Running on an empty stomach has been a persistence approach by many professional runners and athletes for eons now. Its proved to be more meritorious than evil. According to nutritionist and author Susan Kleiner you can sustain low to moderate workouts on an empty stomach for hours. You would be surprised to learn that running on an empty stomach triggers an array of metabolic changes in your body that are actually instrumental in muscle strength and fat burning. Various studies have been conducted that proves running on an empty stomach creates the most favourable environment in our body for the necessary and desired results.

In today’s article we will focus about the myths of running on an empty stomach and throw insight on its benefits.

  1. Myth about losing body muscle it’s a common myth that intense work outs could lead to muscle loss. This notion cannot be dismissed completely, but at the same time I want you to read further to come to a coherent conclusion. On the assumption that working on an empty stomach forces the body to break down muscle protein to get the energy required, thereby leading to muscle loss is not 100% accurate. And for the love of yourself, no muscle loss will happen in a jiffy.  Here is what happens, the body stores glucose in our liver and muscles which gets almost depleted overnight. So, when you begin your morning run on an empty stomach it boosts insulin responsiveness. This simply means, your body consumes any residual glucose left in the body for energy, and when that is completely exhausted it coaxes your body to burn a greater ratio of fat stored in your body to derive energy. Your body seeks to convert the fatty acids into energy sources or fuels. People who run in fasted state tend to burn fat more efficiently. Contrary to people who have breakfast before running who tend to feel more lethargic and unenergetic. So you be the judge for yourself.
  2. Increases endurance levels by facilitating rapid re-activation of muscle protein translation, it notches up your endurance levels. The notion that not eating breakfast before a workout could lead to minimal optimisation is just a state of mind because fats stored in our body are almost limitless and even the leanest person has tons of fat calories in them. By gradually inculcating this habit, you will be amazed as to how well your body can sustain long running sessions.
  3. Touted method to lose weight it’s true that running on an empty stomach is the most acclaimed and sort after method to lose weight. And if done right the body is forced to proactivity utilise the fatty acids into fuel source for energy. That is primarily the reason why most runners and fitness lovers prefer running in state of fasted mode rather than fed mode. The percentage of blood glucose and glycogen are limited, and gets depleted pretty rapidly during morning running sessions. And this in turn causes fat metabolism to occur in your workout. A 2012 study published in the “International Journal of Sports Nutrition and Exercise Metabolism “ compared the effects of weight loss results against fasted and fed groups under similar conditions.

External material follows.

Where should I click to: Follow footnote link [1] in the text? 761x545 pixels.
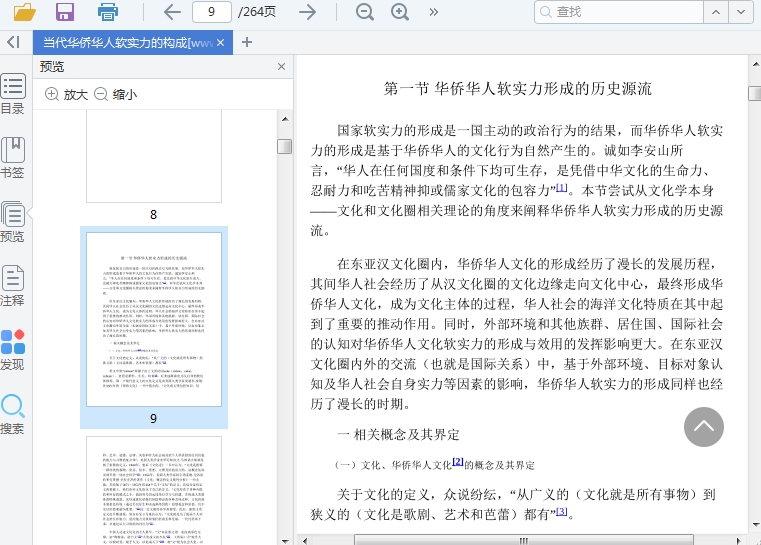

It was discovered that the fasted group of people lost both body weight and body fat, whereas the fed group of people lost only body weight.

However, it is important to remember a few pointer/ tips especially for beginners.

  • Very important to note that if you are diabetic or currently leading a sedentary lifestyle it is not recommended to run on an empty stomach because you could become hypoglycemic which could possibly lead to dizziness and nausea. It is also not recommended to people who have no prior experience in this kind of training. It is advisable to consult a doctor and later perhaps gradually incorporate this kind of a training session.
  • Never nosedive into vigorous running session on an empty stomach, if you have never done it before. Always study your body tolerance levels, and only then increase your speed levels and distance.
  • For beginners, it is advocated to eat dinner consisting of carbohydrates (rice) the previous night as it increases the glycogen levels in the body.

Last but not the least remember to start out on a low intensity and pay attention to your body’s thresholds. If you are the kind of person who wants to get a good workout before breakfast, then this kind of training is definitely for you.